Accurate and Coordinated Modeling

NERC directs its compliance staff to understand the following about the processes inverter-based resource GOs use to provide modeling data requested per Planning Coordinator/Transmission Planner specifications:

  • What steps has the GO taken to validate that its model data matches actual system behavior and accurately represents generator responses?
    • How does the GO ensure the physical properties and responses to staged tests or measured system responses are accurately represented in dynamic models?
    • Is GO verification testing consistent with established best practices as outlined in NERC Reliability Guidelines for synchronous machines and inverter-based resources?
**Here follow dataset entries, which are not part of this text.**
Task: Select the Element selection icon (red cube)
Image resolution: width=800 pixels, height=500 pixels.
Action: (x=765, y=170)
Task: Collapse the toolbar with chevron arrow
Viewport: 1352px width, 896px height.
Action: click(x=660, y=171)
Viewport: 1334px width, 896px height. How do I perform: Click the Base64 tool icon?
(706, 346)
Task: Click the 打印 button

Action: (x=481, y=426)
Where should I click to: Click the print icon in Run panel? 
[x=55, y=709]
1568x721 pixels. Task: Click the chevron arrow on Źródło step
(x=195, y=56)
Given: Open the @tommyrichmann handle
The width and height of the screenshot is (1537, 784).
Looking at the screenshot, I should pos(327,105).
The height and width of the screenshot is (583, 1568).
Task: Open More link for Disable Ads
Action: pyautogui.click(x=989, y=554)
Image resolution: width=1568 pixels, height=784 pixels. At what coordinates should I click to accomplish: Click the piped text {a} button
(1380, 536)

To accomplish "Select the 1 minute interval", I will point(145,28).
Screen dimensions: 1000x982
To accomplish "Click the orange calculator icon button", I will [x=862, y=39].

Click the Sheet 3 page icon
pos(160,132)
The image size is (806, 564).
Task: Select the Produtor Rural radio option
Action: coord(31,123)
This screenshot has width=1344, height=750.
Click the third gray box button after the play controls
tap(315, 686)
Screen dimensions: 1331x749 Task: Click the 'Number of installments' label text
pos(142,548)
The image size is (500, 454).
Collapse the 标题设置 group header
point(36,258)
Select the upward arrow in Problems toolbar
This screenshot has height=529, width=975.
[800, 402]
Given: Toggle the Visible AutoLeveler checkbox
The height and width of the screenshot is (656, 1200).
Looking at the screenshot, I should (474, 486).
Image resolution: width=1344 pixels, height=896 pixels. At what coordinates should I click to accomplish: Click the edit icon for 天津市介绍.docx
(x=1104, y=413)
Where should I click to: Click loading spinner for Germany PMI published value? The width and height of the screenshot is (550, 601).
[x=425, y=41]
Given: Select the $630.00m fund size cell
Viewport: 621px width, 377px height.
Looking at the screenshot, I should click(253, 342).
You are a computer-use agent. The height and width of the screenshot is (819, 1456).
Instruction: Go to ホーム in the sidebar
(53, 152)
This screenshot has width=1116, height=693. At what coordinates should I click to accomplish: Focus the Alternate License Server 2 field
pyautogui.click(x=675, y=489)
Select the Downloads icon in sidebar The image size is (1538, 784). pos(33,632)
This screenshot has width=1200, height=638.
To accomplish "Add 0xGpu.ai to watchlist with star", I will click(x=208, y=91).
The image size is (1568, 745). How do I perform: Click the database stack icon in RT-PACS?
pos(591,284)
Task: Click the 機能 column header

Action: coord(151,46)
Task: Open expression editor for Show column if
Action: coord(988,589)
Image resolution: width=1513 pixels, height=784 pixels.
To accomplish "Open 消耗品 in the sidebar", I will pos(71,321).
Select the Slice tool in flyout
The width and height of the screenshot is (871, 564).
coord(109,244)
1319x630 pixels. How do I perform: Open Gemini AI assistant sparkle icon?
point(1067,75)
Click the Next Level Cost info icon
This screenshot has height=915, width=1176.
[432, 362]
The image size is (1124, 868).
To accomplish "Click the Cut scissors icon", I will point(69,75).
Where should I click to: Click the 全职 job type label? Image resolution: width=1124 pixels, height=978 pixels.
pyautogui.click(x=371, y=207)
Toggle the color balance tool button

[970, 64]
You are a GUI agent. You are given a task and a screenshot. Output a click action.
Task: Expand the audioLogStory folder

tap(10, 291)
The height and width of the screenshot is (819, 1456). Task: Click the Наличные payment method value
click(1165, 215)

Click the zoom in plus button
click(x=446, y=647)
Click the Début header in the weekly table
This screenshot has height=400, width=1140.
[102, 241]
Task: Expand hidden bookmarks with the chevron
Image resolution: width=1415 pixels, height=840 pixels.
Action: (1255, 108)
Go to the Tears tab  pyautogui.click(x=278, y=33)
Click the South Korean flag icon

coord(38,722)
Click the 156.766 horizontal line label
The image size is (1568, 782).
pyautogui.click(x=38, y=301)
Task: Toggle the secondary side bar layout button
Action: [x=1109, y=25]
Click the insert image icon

  • What steps did the GO take to ensure its dynamic model data met Planning Coordinator/Transmission Planner specifications and accurately represented the operation of its inverter-based resource?
    • Does the data supplied by the inverter manufacturer show the specific parameters used for this make and model of the inverter?
    • Does commissioning data show the gains and time constants of the inverter-level and plant-level controls that are site-specific?
    • How does the GO determine the output of the actual inverter matches the output of the models from tests or actual events?
    • What controls do the test engineers have in place to ensure accurate measurements are obtained during testing and commissioning?
    • Do resources operating with momentary cessation meet the dynamic model specifications from the Planning Coordinator/Transmission Planner?